Bicca M A, Costa R, Loch-Neckel G, Figueiredo C P, Medeiros R, Calixto J B
Departamento de Farmacologia, Centro de Ciências Biológicas, Universidade Federal de Santa Catarina, 88049-900 Florianópolis, Santa Catarina, Brazil.
Departamento de Farmacologia, Centro de Ciências Biológicas, Universidade Federal de Santa Catarina, 88049-900 Florianópolis, Santa Catarina, Brazil.
Behav Brain Res. 2015 Feb 1;278:482-91. doi: 10.1016/j.bbr.2014.10.040. Epub 2014 Nov 3.
Aβ-induced neuronal toxicity and memory loss is thought to be dependent on neuroinflammation, an important event in Alzheimer's disease (AD). Previously, we demonstrated that the blockage of the kinin B2 receptor (B2R) protects against the memory deficits induced by amyloid β (Aβ) peptide in mice. In this study, we aimed to investigate the role of B2R on Aβ-induced neuroinflammation in mice and the beneficial effects of B2R blockage in synapses alterations.

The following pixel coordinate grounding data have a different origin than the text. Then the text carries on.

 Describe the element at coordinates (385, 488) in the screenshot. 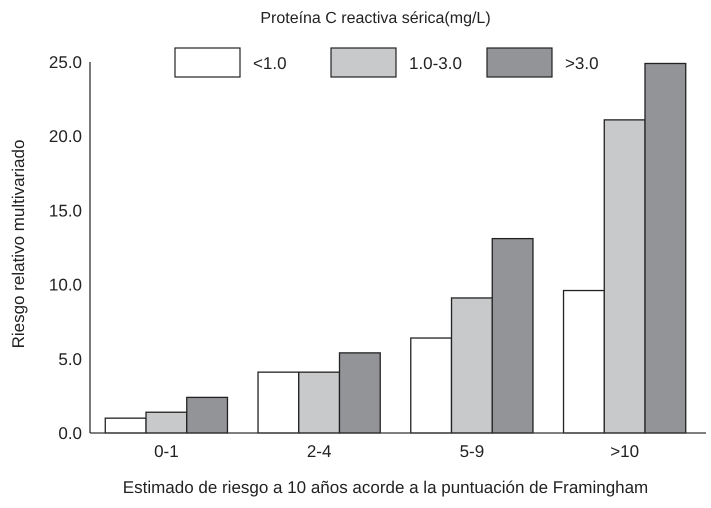

I see `x-axis-title: Estimado de riesgo a 10 años acorde a la puntuación de Framingham` at that location.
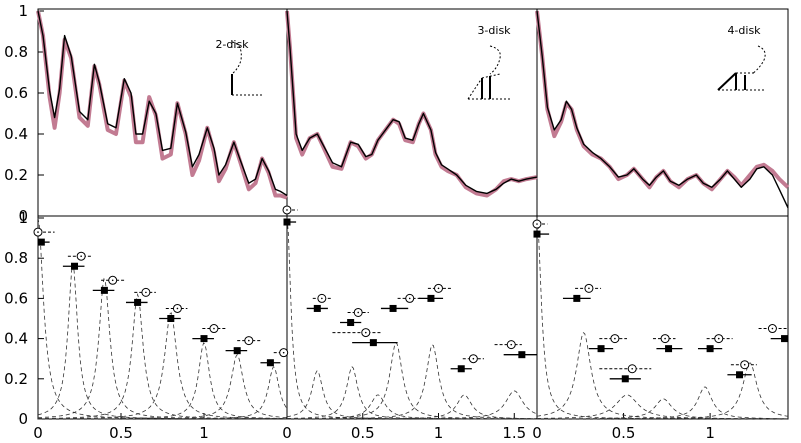  Describe the element at coordinates (246, 68) in the screenshot. I see `inset-2-disk-icon` at that location.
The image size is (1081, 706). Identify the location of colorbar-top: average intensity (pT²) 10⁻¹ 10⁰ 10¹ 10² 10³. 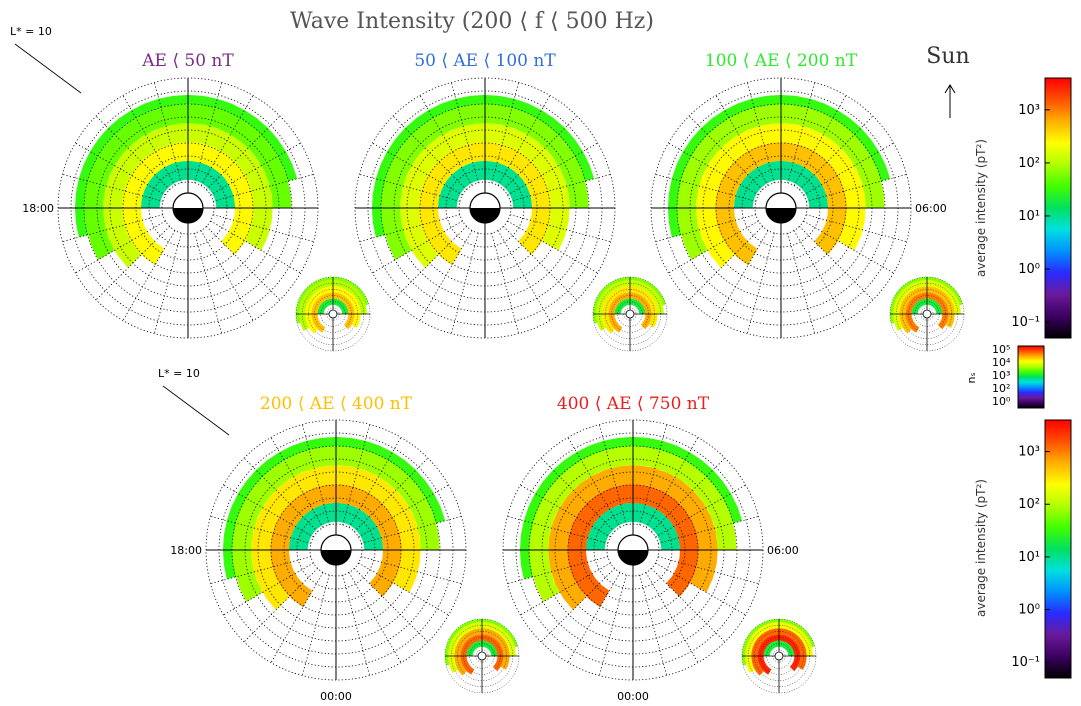
(1023, 208).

The selective kinin B2R antagonist HOE 140 (50 pmol/site) was given by intracerebroventricular (i.c.v.) route to male Swiss mice 2 h prior the i.c.v. injection of Aβ(1-40) (400 pmol/site) peptide. Animals were sacrificed, at specific time points after Aβ(1-40) injection (6 h, 1 day or 8 days), and the brain was collected in order to perform immunohistochemical analysis. Different groups of animals were submitted to behavioral cognition tests on day 14 after Aβ(1-40) administration.
In this study, we report that the pre-treatment with the selective kinin B2R antagonist HOE 140 significantly inhibited Aβ-induced neuroinflammation in mice. B2R antagonism reduced microglial activation and the levels of pro-inflammatory proteins, including COX-2, iNOS and nNOS. Notably, these phenomena were accompanied by an inhibition of MAPKs (JNK and p38) and transcription factors (c-Jun and p65/NF-κB) activation. Finally, the anti-inflammatory effects of B2R antagonism provided significant protection against Aβ(1-40)-induced synaptic loss and cognitive impairment in mice.
Collectively, these results suggest that B2R activation may play a critical role in Aβ-induced neuroinflammation, one of the most important contributors to AD progression, and its blockage can provide synapses protection.
β淀粉样蛋白(Aβ)诱导的神经元毒性和记忆丧失被认为依赖于神经炎症,这是阿尔茨海默病(AD)中的一个重要事件。此前,我们证明阻断缓激肽B2受体(B2R)可保护小鼠免受淀粉样β(Aβ)肽诱导的记忆缺陷。在本研究中,我们旨在探讨B2R在Aβ诱导的小鼠神经炎症中的作用以及B2R阻断对突触改变的有益影响。
在脑室内(i.c.v.)注射Aβ(1-40)(400 pmol/部位)肽前2小时,通过脑室内途径给雄性瑞士小鼠注射选择性缓激肽B2R拮抗剂HOE 140(50 pmol/部位)。在注射Aβ(1-40)后的特定时间点(6小时、1天或8天)处死动物,并收集大脑以进行免疫组织化学分析。在给予Aβ(1-40)后第14天,对不同组的动物进行行为认知测试。
在本研究中,我们报告用选择性缓激肽B2R拮抗剂HOE 140预处理可显著抑制Aβ诱导的小鼠神经炎症。B2R拮抗作用减少了小胶质细胞活化以及促炎蛋白的水平,包括COX-2、诱导型一氧化氮合酶(iNOS)和神经元型一氧化氮合酶(nNOS)。值得注意的是,这些现象伴随着丝裂原活化蛋白激酶(JNK和p38)和转录因子(c-Jun和p65/NF-κB)活化的抑制。最后,B2R拮抗作用的抗炎作用为小鼠提供了显著的保护,使其免受Aβ(1-40)诱导的突触丧失和认知障碍。
总体而言,这些结果表明B2R激活可能在Aβ诱导的神经炎症中起关键作用,而神经炎症是AD进展的最重要因素之一,其阻断可提供突触保护。